Poucos meses depois, sendo já também Presidente do CDS em Portugal, reuni, no Berlaymont, como eurodeputado, com dois comissários: Louis Michel, o titular do Desenvolvimento e, portanto, peça-chave para o arranque da ideia; e Benita Ferrero-Waldner, titular dos Negócios Estrangeiros, essencial quer para a questão da delegação, quer para a da política de vizinhança. Ambos estavam a par do projecto, por via diplomática. Verifiquei que, vencidas as reservas do sistema, simpatizavam com a ideia, em abstracto, e tinham genuíno apreço pelo desenvolvimento político e geral de Cabo Verde, que percebiam poder ser um parceiro especial da União Europeia no relacionamento euro-africano. Apresentei as minhas ideias, trocámos impressões e senti que o projecto poderia andar, desde que se accionasse um detonador político suficiente – isto é, os comissários, embora simpatizando com a ideia e dando orientações para a amadurecer, não sentiam condições suficientes para a Comissão dar o arranque; o sinal tinha que vir de outro lado.

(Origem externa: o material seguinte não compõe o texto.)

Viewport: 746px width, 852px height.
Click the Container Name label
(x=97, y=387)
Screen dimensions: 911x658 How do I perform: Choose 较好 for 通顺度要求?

No final do ano, surgiu, no Parlamento Europeu, uma oportunidade. A Comissão tinha apresentado, em 2004, uma Comunicação, definindo a orientação estratégica para a Política Europeia de Vizinhança; e, no final de 2005, o Parlamento Europeu decidiu ocupar-se do assunto, através de um chamado “relatório de iniciativa”. O designado relator era um deputado britânico, Charles Tannock, um bom amigo, criado e educado em Portugal, falante de Português e bom conhecedor da problemática; foi, por isso, um aliado precioso. Combinei com ele, já em Dezembro, apresentar pelo PPE duas propostas de emenda (as emendas 36 e 38), para serem incluídas pelo plenário. Êxito total! Os parágrafos aditados, por minha iniciativa, na votação final de 19 de Janeiro de 2006, dizem isto:
«G. Considerando a existência, sob a forma de ilhas situadas no Oceano Atlântico, de um determinado número de regiões insulares da União Europeia ultraperiféricas que, todavia, se encontram ligadas ao continente europeu, o que suscita problemas específicos no quadro da PEV, uma vez que também essas ilhas têm, na sua proximidade, vizinhos, sob a forma de ilhas que não pertencem à União Europeia, com os quais partilham laços históricos comuns,»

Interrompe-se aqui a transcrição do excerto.